***** PASSAGE PROVIDED
Bisexual Umbrella / Bi/Pan Umbrella - a category of identities that describe people who are attracted to more than one gender. Holds terms like bisexual, polysexual, pansexual, omnisexual, etc.
Demisexual - is a sexual orientation in which someone feels sexual attraction only to people with whom they have an emotional bond. Most demisexuals feel sexual attraction rarely compared to the general population, and some have little to no interest in sexual activity. Demisexuals are considered to be on the asexual spectrum, meaning they are closely aligned
Gay - was used commonly in previous generations to refer to all people who are LGBTQIA+. It is more commonly used to refer to gay men. This word has been used often as slang to make reference to something negative. The use of this word in this manner may be hurtful to sexual minorities and is not consistent with being an ally.
Gay Man - a man who is emotionally, romantically, sexually, affectionately, and relationally attracted to other men
Heterosexual/Straight - a person who is primarily or exclusively emotionally, romantically, sexually, affectionately, and relationally attracted to people of the "opposite" sex
Homosexual - An word used to describe a person who is primarily emotionally, physically, and/or sexually attracted to members of the same sex. The use of this term outside of a clinical setting has fallen out of favor, as it was a medical diagnosis when first introduced, and connotes an uncomfortablity.
Lesbian - a woman who is emotionally, romantically, sexually, affectionately, and relationally attracted to other women.
Pansexual, Omnisexual - Terms used to describe people who have romantic, sexual or affectional desire for people of all genders and sexes. Often put under the Bisexual Label (Bi-Umbrella or Bi/Pan Umbrella), as more people are familiar with the term "bisexual."
Terms Related to Experience
Biphobia - fear/hatred or discrimination against people who are bisexual, pansexual, omnisexual, or nonmonosexual. This can present as comments like "When you get married, do you become gay/straight?" These comments may come from genuine curiosity or confusion, but contribute to a lack of understadning about the idenitity. A subset of this is Bi-erasure, or pretending that bisexuality is a "myth." This often comes from within the community as much as outside of it. For example, "One day, you'll realize you're actually just gay."
**********
***** THE DATA
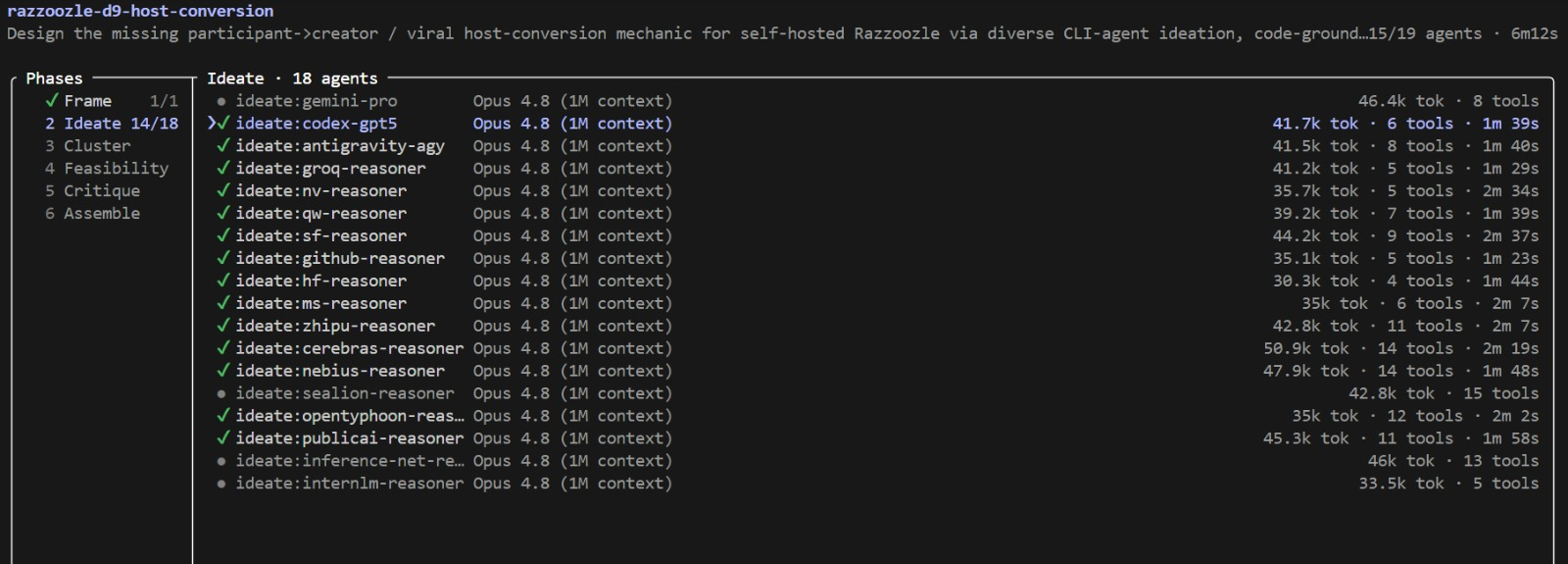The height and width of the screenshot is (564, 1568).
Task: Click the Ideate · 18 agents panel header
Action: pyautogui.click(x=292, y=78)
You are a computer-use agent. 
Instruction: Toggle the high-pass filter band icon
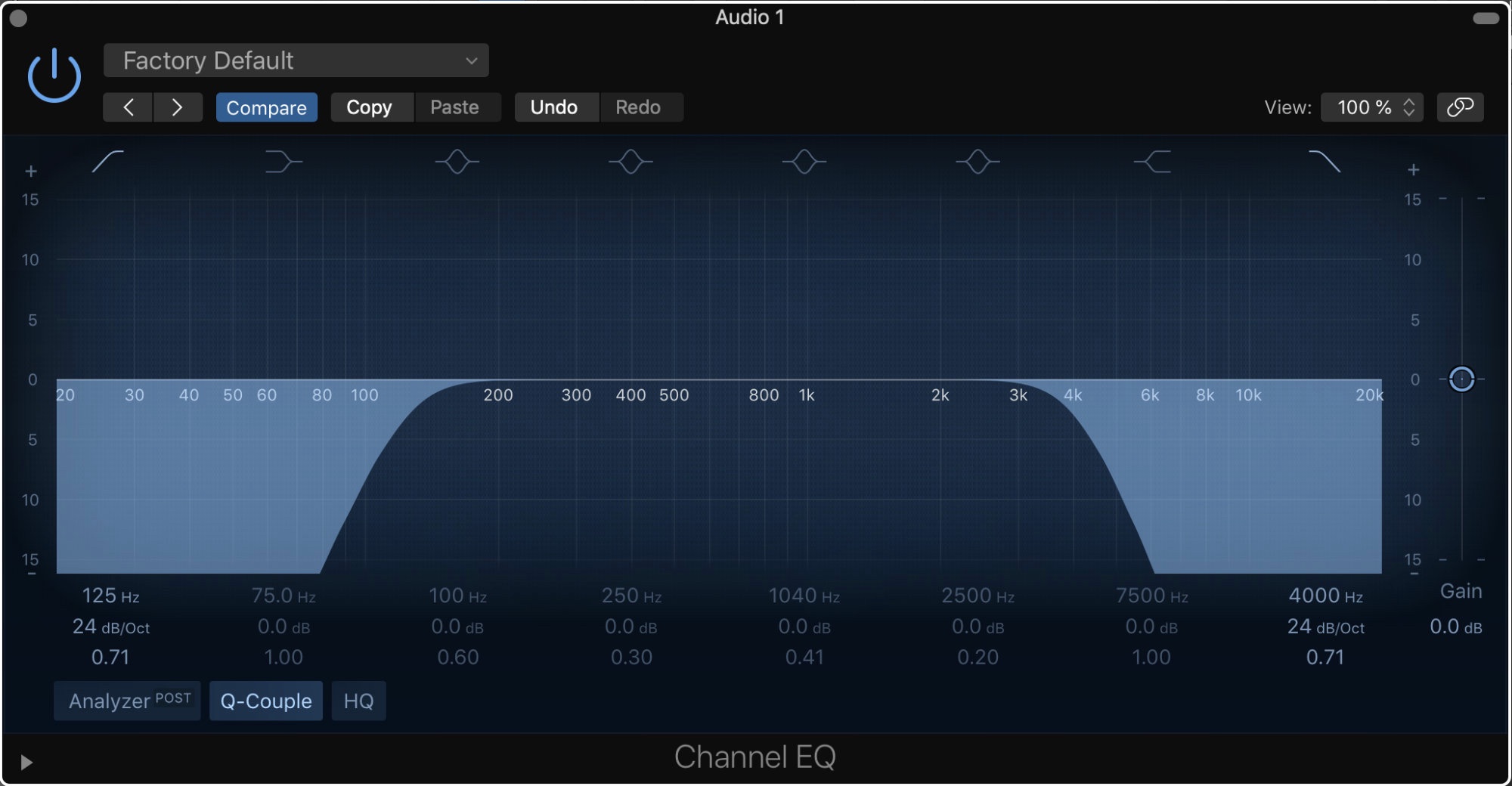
**********
- EXERCISE DIRECTIONS:
Return, word for word, the portion of the glossary of sexual orientation terms starting with "Bisexual Umbrella /" and going on through "being an ally.".

- TASK RESULT:
Bisexual Umbrella / Bi/Pan Umbrella - a category of identities that describe people who are attracted to more than one gender. Holds terms like bisexual, polysexual, pansexual, omnisexual, etc.
Demisexual - is a sexual orientation in which someone feels sexual attraction only to people with whom they have an emotional bond. Most demisexuals feel sexual attraction rarely compared to the general population, and some have little to no interest in sexual activity. Demisexuals are considered to be on the asexual spectrum, meaning they are closely aligned
Gay - was used commonly in previous generations to refer to all people who are LGBTQIA+. It is more commonly used to refer to gay men. This word has been used often as slang to make reference to something negative. The use of this word in this manner may be hurtful to sexual minorities and is not consistent with being an ally.